Proinsulin, the insulin precursor protein, is synthesized in the Endoplasmic Reticulum (ER) of pancreatic beta cells, where it folds to the native state, involving the formation of three evolutionarily conserved disulfide bonds. Once folded, proinsulin exits the ER, traverses the secretory pathway to the trans-Golgi Network (TGN) and into budding secretory granules. Proinsulin is then processed by endopeptidases that excise the connecting C-peptide that links the B- and A-chains, leading to the creation of mature, two-chain insulin. Upon secretion to the bloodstream, insulin binds to cell surface insulin receptors on target tissues, resulting in the activation of signaling cascades that promote metabolic homeostasis. This thesis aims to look at two distinct aspects of the proinsulin maturation process. In the first part of my thesis work, I have designed a proinsulin with a shortened linker peptide with the intent to create a bioengineered protein that acts as a single-chain insulin (SCI), i.e., without a requirement for cleavage by endopeptidases. SCIs expressed via gene therapy have been found to be effective in reversing diabetes in rodent models, obviating the need for exogenous insulin injection. However, to date, very little structure-function analysis of SCIs has been performed.
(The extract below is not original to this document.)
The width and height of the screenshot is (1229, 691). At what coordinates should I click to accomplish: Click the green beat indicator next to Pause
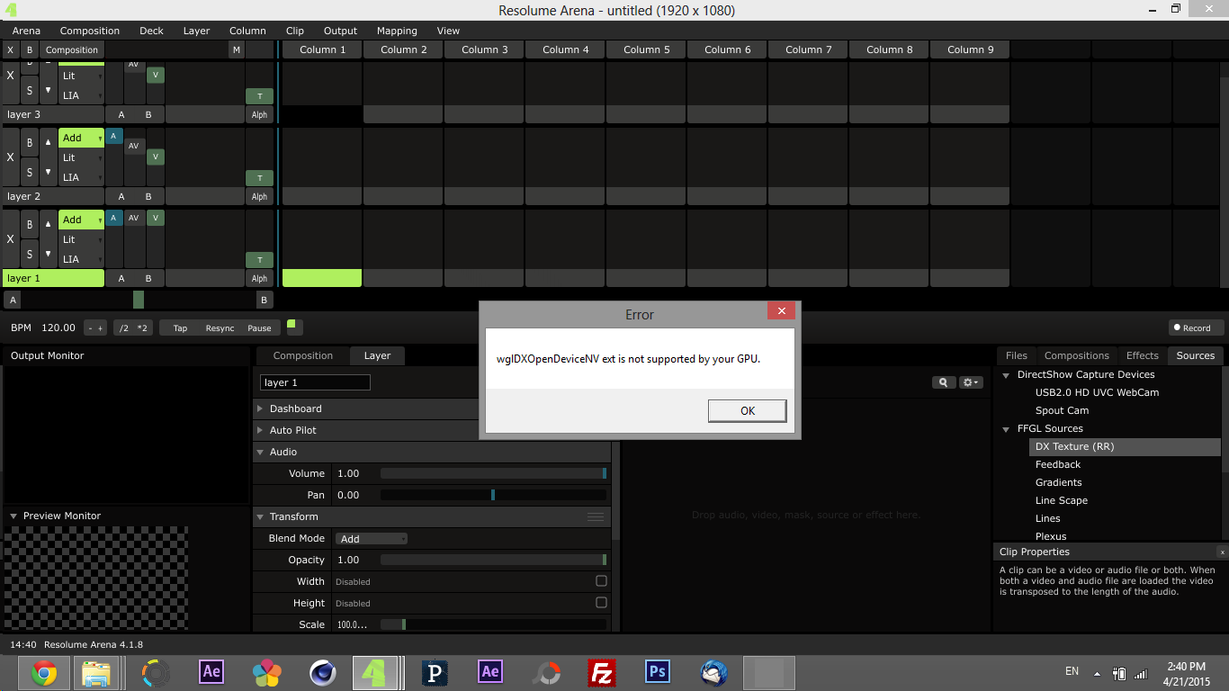pyautogui.click(x=293, y=326)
In Chapter 2, I have examined the structural features of the linker peptide that would allow for mammalian expression, secretion, and bioactivity of SCIs for development into future diabetes therapeutics. In the second part of my thesis work, I have been attempting to identify the ER oxidoreductase(s) that promote(s) formation of the three disulfide bonds of proinsulin, which heretofore are unknown. In Chapter 3, I present results that point to two key members of the family of PDI-like ER oxidoreductases: Protein Disulfide Isomerase itself, and Endoplasmic Reticulum protein 72 (ERp72), which may both play critical, yet opposing, roles in this process. As the misfolding of proinsulin is implicated in the progression of various forms of diabetes, understanding the key factors that control the balance of proinsulin folding and misfolding (by regulating proinsulin disulfide bond formation) could also provide potential benefit for designing therapies that increase insulin production.